Lets face it, I probably won’t write often and my writing wont blow your mind, but I am going to give this a try. I don’t expect people to read this and I don’t care if they do, I see this blog as a place for me to document stories, and lessons I learn. The way I see it, I just have a new, really clean, journal that wont be tarnished by my boyish handwriting. 


Something I have learned about myself is that I am not very good about communicating how I feel, I am not a verbal processor and often times I don’t even process things. So unhealthy I know, but I am working on it. I spent the last 5 months in Uganda with an amazing girl named Stefanie. Stefanie and I met in 2010 on my first, and her second trip to Uganda with our church ROCKHARBOR. Stefanie is the verbal processing queen, and she always pushed me to communicate my thoughts. I didn’t always enjoy her questioning, trying to get me to explain myself but it did help, and it really opened my eyes to how quiet I am when it comes to how I feel. I want to be better at this because I know that it is not good to let things build up and get to a point where it can get ugly, if I don’t speak up I can end up creating feelings of bitterness or resentment and that is good for no one. 

I am learning a lot about myself, a lot about who God is creating me to be and a lot about who God is. Things that I thought I was I am not and things that I didn't think I was, turns out I am. This is life though, change happens everyday and I am open and willing to be fully transformed by the love of Christ, even if that means being uncomfortable, being broken, and peeling off every layer of myself that covers up who God wants me to be. It doesn’t sound fun, yes I am fully aware of that, but I absolutely think that it is necessary and worth it. Why would I want to be the me I create when I have the opportunity to be the me that the creator of the world created?

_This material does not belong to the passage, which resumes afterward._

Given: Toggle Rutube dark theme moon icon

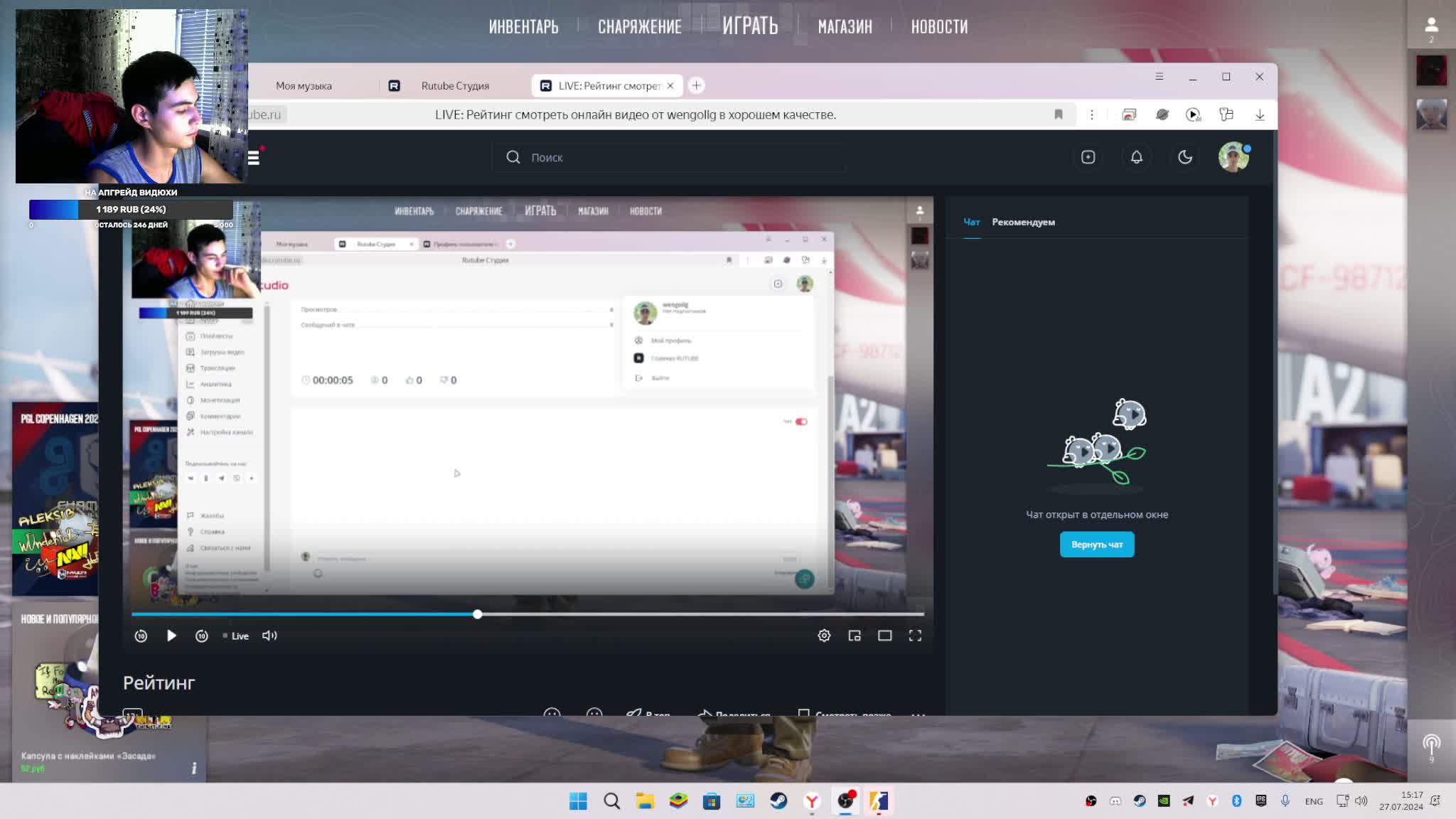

I think I grew up a lot in Africa. Even just looking at pictures from the day I left the US to the day I left Uganda. I left as a girl and came back as a woman. Wow, so I guess this is what growing up feels like. My last night in Kampala I sat across the table as I tried to fully receive all the affirmations Stef was giving me and I think I was actually able to believe in what she was saying. The way she spoke about me made me question if I was really the person she was saying all these great things about. I think I am finally at a point where I can believe it, where I am willing to see the person God is creating me to be. I have many flaws and insecurities, but I am a work in progress, and I am thankful for people on the outside to tell me about the person I don’t see myself as.  I by no means think I am this super amazing person, but I am able to have confidence in who I am and finally have a grasp on what my strengths are...well sort of. 

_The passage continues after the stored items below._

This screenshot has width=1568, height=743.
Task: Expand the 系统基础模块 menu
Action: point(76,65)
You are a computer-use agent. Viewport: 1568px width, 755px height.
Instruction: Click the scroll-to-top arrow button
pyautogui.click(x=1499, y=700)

My life is in a totally different place then I imagined it to be. I never would have looked to my future 22 year old self and saw the person I am today. That's the beauty of life, besides the fact that its not mine to dictate, but the fact that we change everyday. Everyday we see more clearly what God wants us to see, and what he has placed on our hearts. There is no equation to follow and there is no ideal to hold on to, simply throw your hands up and give it all up to the Lord, trust me, you will be surprised and excited by where you end up. 


I don’t want my life to make sense, I want people to question why I do what I do, I don’t want to fall into a series of steps: graduate high school, go to college, find love, graduate college, get married, have babies, die. That doesn’t sound appealing to me. I want all those things yes, but do not expect me to just follow the instruction book of life some man created. I will graduate college when I graduate college. I am thankful for the time I took off, I have a much better picture of why I am studying what I am studying, and I now have hands on experience in what I may want to do. I am not planning on making a lot of money anyway so whats the rush of trying to graduate when I can do what I love (for free) while still expanding my brain. Hey, maybe one day I will make money working for an NGO, or maybe I will be a nurse, or maybe I will do something completely different; I just want to do something that has a purpose, that isn't just putting a band aid on something or just aiding a problem until eternal death. 

A chapter in my life is now closed, but a new one is beginning...watch out world I am ready to take you on!